SCHOOLCHILDREN IN Ballinrobe in Co Mayo are being invited to recreate a historic flight that brought the world’s media to their town 75 years ago.
In September 1935, Lithuanian pilot Felix Waitkus was forced to make an emergency landing just outside Ballinrobe. He was the only pilot to fly solo across the Atlantic that year, and the sixth in aviation history.
This September, Ballinrobe and Lithuania will join together to stage the Fly Mayo Festival, which will mark the 75th anniversary of the event.
The town’s tourism committee has invited local primary schools to “tender” for the right to stage a special pageant recreating the flight. The pageant will take place on Saturday, September 25th, in Ballinrobe and will transform the town into a recreation of Waitkus’s intended journey from New York to Lithuania’s Kaunas.
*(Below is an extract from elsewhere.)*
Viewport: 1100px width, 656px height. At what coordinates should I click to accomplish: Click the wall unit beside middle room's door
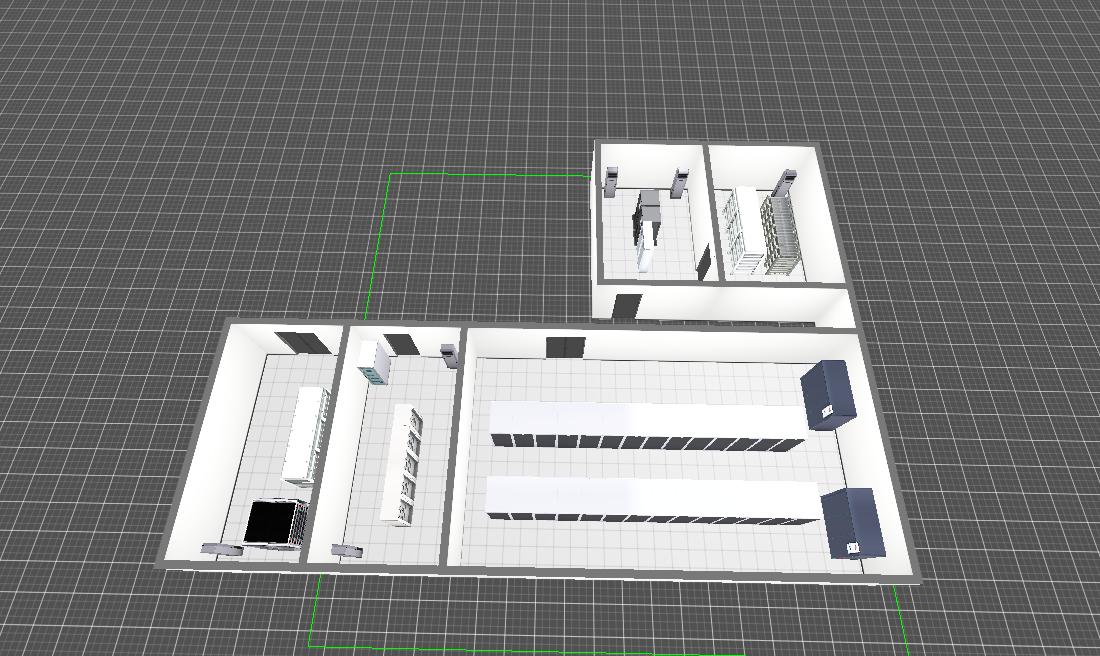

Spokesman for Ballinrobe Tourism Committee David Hall said the competition is aimed at educating children in the town about the historic event and maintaining the strong connection with Lithuania. “We are asking the four primary schools in the parish to come up with their own ideas about how they would mark the anniversary of the flight. The winning school will receive a €400 contribution towards their costs of staging the pageant.
“The theme of the pageant competition is creating the three ‘stops’ of Felix Waitkus’s journey. They are: the New York airfield from where he took off, Ballinrobe where he landed, and his intended destination of Kaunas.”
Next Monday, members of Ballinrobe’s tourism board and other local dignitaries will travel to Waitkus’s home town in the Yonava district of Kaunas to “twin” the two towns. Ballinrobe already has a strong Lithuanian presence and there are up to 100 children of Lithuanian descent attending the local primary schools, says Mr Hall: “ expect around 600 more Lithuanians here to celebrate the anniversary festival,” he said.
Waitkus didn’t get to complete his 23-hour flight from New York to his intended destination of Kaunas due to a combination of tiredness, bad weather and low fuel. He was forced to make an emergency landing in an open field outside Ballinrobe. The world’s media descended on the town, and Waitkus spoke of the hospitality he enjoyed during his period of recovery.